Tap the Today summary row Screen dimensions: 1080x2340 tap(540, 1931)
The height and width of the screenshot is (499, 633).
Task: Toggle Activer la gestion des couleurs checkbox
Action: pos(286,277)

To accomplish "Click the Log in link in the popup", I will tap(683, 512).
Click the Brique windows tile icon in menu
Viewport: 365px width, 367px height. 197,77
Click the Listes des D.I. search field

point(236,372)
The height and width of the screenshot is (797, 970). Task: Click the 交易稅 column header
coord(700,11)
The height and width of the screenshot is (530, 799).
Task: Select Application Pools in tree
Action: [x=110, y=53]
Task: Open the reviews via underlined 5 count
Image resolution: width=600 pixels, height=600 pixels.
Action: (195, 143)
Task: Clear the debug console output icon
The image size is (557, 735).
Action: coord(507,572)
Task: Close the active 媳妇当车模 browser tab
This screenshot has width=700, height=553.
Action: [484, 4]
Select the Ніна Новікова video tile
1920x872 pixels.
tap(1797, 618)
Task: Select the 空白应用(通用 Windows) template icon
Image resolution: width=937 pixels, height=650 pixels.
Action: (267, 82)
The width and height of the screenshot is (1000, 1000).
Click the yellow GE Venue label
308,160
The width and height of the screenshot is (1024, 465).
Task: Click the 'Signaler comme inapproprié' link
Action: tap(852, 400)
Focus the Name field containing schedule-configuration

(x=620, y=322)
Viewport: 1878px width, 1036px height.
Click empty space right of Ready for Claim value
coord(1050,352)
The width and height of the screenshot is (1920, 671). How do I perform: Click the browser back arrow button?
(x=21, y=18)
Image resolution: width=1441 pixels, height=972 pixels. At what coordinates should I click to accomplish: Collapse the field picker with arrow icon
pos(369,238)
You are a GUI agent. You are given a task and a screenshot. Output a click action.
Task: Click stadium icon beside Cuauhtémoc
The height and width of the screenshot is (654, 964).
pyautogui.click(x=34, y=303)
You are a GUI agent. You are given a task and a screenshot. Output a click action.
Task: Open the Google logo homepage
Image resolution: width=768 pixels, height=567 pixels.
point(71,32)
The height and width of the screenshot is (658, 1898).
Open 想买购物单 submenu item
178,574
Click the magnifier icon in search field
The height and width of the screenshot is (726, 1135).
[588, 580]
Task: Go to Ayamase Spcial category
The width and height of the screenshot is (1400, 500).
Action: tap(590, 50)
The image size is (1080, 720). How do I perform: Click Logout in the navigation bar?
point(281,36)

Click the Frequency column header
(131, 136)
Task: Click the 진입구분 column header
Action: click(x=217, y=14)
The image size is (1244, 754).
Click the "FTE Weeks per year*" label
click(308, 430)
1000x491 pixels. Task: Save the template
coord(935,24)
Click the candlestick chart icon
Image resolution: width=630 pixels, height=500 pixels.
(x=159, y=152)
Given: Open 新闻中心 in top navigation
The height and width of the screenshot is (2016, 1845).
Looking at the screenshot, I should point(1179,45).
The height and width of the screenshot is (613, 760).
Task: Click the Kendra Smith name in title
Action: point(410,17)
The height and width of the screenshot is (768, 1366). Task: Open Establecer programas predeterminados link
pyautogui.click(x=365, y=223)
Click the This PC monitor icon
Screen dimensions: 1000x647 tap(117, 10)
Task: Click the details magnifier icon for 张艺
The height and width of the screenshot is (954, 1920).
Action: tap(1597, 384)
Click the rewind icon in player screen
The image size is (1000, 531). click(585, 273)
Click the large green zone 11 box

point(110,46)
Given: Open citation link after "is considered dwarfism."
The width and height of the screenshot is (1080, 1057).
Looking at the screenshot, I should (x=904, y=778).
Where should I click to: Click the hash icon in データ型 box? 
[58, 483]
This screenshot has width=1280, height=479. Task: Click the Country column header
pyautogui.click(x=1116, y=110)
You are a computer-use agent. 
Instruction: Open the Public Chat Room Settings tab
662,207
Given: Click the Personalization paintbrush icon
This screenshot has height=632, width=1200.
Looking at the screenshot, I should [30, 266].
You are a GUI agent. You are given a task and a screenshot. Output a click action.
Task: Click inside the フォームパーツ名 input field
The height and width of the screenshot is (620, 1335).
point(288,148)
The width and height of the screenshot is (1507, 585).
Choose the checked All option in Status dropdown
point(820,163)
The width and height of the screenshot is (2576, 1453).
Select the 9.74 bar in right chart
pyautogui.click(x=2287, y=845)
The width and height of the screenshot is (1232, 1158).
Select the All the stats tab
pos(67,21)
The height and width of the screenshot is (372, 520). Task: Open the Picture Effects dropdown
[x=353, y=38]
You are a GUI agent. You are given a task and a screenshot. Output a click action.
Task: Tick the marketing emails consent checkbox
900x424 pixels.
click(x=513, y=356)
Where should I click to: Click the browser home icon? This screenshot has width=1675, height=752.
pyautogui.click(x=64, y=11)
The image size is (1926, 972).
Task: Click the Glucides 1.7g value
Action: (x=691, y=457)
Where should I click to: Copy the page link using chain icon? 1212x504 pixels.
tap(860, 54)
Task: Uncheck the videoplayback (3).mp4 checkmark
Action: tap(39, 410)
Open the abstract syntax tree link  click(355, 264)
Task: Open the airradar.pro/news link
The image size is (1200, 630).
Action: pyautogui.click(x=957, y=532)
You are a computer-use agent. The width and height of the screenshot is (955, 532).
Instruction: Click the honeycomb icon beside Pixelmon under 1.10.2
──────
Problem requirements: When you answer, repeat each entry exactly as it appears above.

Solved exercise:
Tap the Today summary row Screen dimensions: 1080x2340 tap(540, 1931)
The height and width of the screenshot is (499, 633).
Task: Toggle Activer la gestion des couleurs checkbox
Action: pos(286,277)

To accomplish "Click the Log in link in the popup", I will tap(683, 512).
Click the Brique windows tile icon in menu
Viewport: 365px width, 367px height. 197,77
Click the Listes des D.I. search field

point(236,372)
The height and width of the screenshot is (797, 970). Task: Click the 交易稅 column header
coord(700,11)
The height and width of the screenshot is (530, 799).
Task: Select Application Pools in tree
Action: [x=110, y=53]
Task: Open the reviews via underlined 5 count
Image resolution: width=600 pixels, height=600 pixels.
Action: (195, 143)
Task: Clear the debug console output icon
The image size is (557, 735).
Action: coord(507,572)
Task: Close the active 媳妇当车模 browser tab
This screenshot has width=700, height=553.
Action: [484, 4]
Select the Ніна Новікова video tile
1920x872 pixels.
tap(1797, 618)
Task: Select the 空白应用(通用 Windows) template icon
Image resolution: width=937 pixels, height=650 pixels.
Action: (267, 82)
The width and height of the screenshot is (1000, 1000).
Click the yellow GE Venue label
308,160
The width and height of the screenshot is (1024, 465).
Task: Click the 'Signaler comme inapproprié' link
Action: tap(852, 400)
Focus the Name field containing schedule-configuration

(x=620, y=322)
Viewport: 1878px width, 1036px height.
Click empty space right of Ready for Claim value
coord(1050,352)
The width and height of the screenshot is (1920, 671). How do I perform: Click the browser back arrow button?
(x=21, y=18)
Image resolution: width=1441 pixels, height=972 pixels. At what coordinates should I click to accomplish: Collapse the field picker with arrow icon
pos(369,238)
You are a GUI agent. You are given a task and a screenshot. Output a click action.
Task: Click stadium icon beside Cuauhtémoc
The height and width of the screenshot is (654, 964).
pyautogui.click(x=34, y=303)
You are a GUI agent. You are given a task and a screenshot. Output a click action.
Task: Open the Google logo homepage
Image resolution: width=768 pixels, height=567 pixels.
point(71,32)
The height and width of the screenshot is (658, 1898).
Open 想买购物单 submenu item
178,574
Click the magnifier icon in search field
The height and width of the screenshot is (726, 1135).
[588, 580]
Task: Go to Ayamase Spcial category
The width and height of the screenshot is (1400, 500).
Action: tap(590, 50)
The image size is (1080, 720). How do I perform: Click Logout in the navigation bar?
point(281,36)

Click the Frequency column header
(131, 136)
Task: Click the 진입구분 column header
Action: click(x=217, y=14)
The image size is (1244, 754).
Click the "FTE Weeks per year*" label
click(308, 430)
1000x491 pixels. Task: Save the template
coord(935,24)
Click the candlestick chart icon
Image resolution: width=630 pixels, height=500 pixels.
(x=159, y=152)
Given: Open 新闻中心 in top navigation
The height and width of the screenshot is (2016, 1845).
Looking at the screenshot, I should point(1179,45).
The height and width of the screenshot is (613, 760).
Task: Click the Kendra Smith name in title
Action: point(410,17)
The height and width of the screenshot is (768, 1366). Task: Open Establecer programas predeterminados link
pyautogui.click(x=365, y=223)
Click the This PC monitor icon
Screen dimensions: 1000x647 tap(117, 10)
Task: Click the details magnifier icon for 张艺
The height and width of the screenshot is (954, 1920).
Action: tap(1597, 384)
Click the rewind icon in player screen
The image size is (1000, 531). click(585, 273)
Click the large green zone 11 box

point(110,46)
Given: Open citation link after "is considered dwarfism."
The width and height of the screenshot is (1080, 1057).
Looking at the screenshot, I should (x=904, y=778).
Where should I click to: Click the hash icon in データ型 box? 
[58, 483]
This screenshot has width=1280, height=479. Task: Click the Country column header
pyautogui.click(x=1116, y=110)
You are a computer-use agent. 
Instruction: Open the Public Chat Room Settings tab
662,207
Given: Click the Personalization paintbrush icon
This screenshot has height=632, width=1200.
Looking at the screenshot, I should [30, 266].
You are a GUI agent. You are given a task and a screenshot. Output a click action.
Task: Click inside the フォームパーツ名 input field
The height and width of the screenshot is (620, 1335).
point(288,148)
The width and height of the screenshot is (1507, 585).
Choose the checked All option in Status dropdown
point(820,163)
The width and height of the screenshot is (2576, 1453).
Select the 9.74 bar in right chart
pyautogui.click(x=2287, y=845)
The width and height of the screenshot is (1232, 1158).
Select the All the stats tab
pos(67,21)
The height and width of the screenshot is (372, 520). Task: Open the Picture Effects dropdown
[x=353, y=38]
You are a GUI agent. You are given a task and a screenshot. Output a click action.
Task: Tick the marketing emails consent checkbox
900x424 pixels.
click(x=513, y=356)
Where should I click to: Click the browser home icon? This screenshot has width=1675, height=752.
pyautogui.click(x=64, y=11)
The image size is (1926, 972).
Task: Click the Glucides 1.7g value
Action: (x=691, y=457)
Where should I click to: Copy the page link using chain icon? 1212x504 pixels.
tap(860, 54)
Task: Uncheck the videoplayback (3).mp4 checkmark
Action: tap(39, 410)
Open the abstract syntax tree link  click(355, 264)
Task: Open the airradar.pro/news link
The image size is (1200, 630).
Action: pyautogui.click(x=957, y=532)
You are a computer-use agent. The width and height of the screenshot is (955, 532).
Instruction: Click the honeycomb icon beside Pixelmon under 1.10.2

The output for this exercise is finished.